Render everything from the line containing "Image resolution: width=364" down to the line containing "pos(167,116)", both included, as a numbered list, omitting any blank lines.

··· Input ···

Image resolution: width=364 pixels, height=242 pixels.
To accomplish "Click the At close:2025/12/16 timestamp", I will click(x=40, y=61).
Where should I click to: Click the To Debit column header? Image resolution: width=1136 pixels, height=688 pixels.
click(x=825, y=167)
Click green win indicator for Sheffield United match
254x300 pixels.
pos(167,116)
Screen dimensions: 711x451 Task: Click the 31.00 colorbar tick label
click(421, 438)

···
··· Input ···

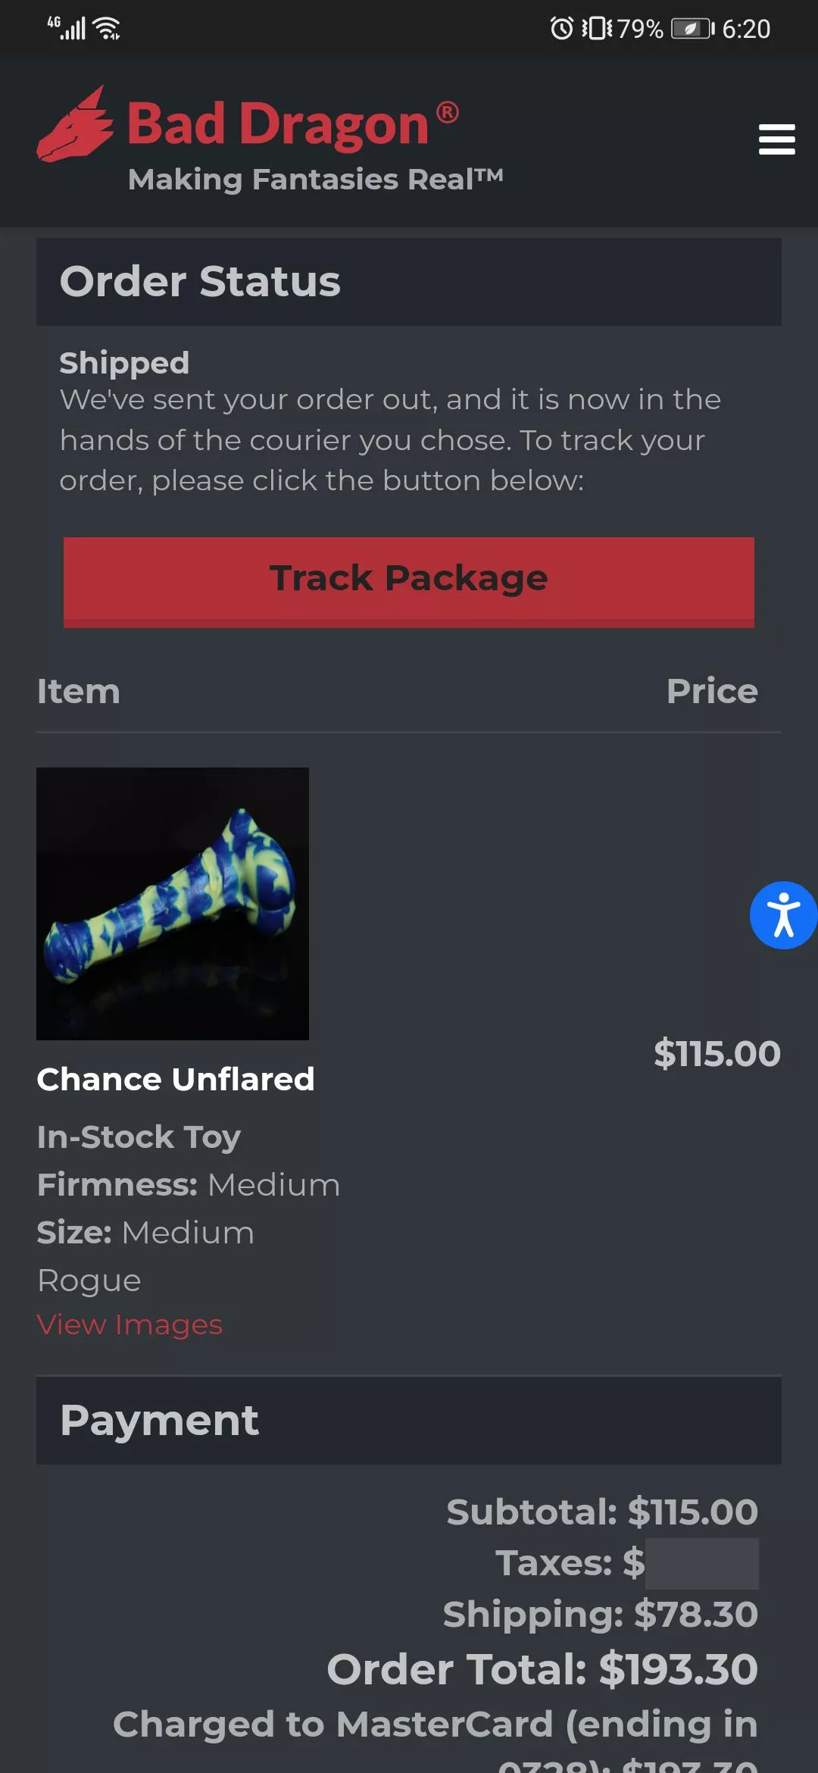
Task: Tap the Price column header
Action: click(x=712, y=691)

···

### Full solution
1. Image resolution: width=364 pixels, height=242 pixels.
2. To accomplish "Click the At close:2025/12/16 timestamp", I will click(x=40, y=61).
3. Where should I click to: Click the To Debit column header? Image resolution: width=1136 pixels, height=688 pixels.
4. click(x=825, y=167)
5. Click green win indicator for Sheffield United match
6. 254x300 pixels.
7. pos(167,116)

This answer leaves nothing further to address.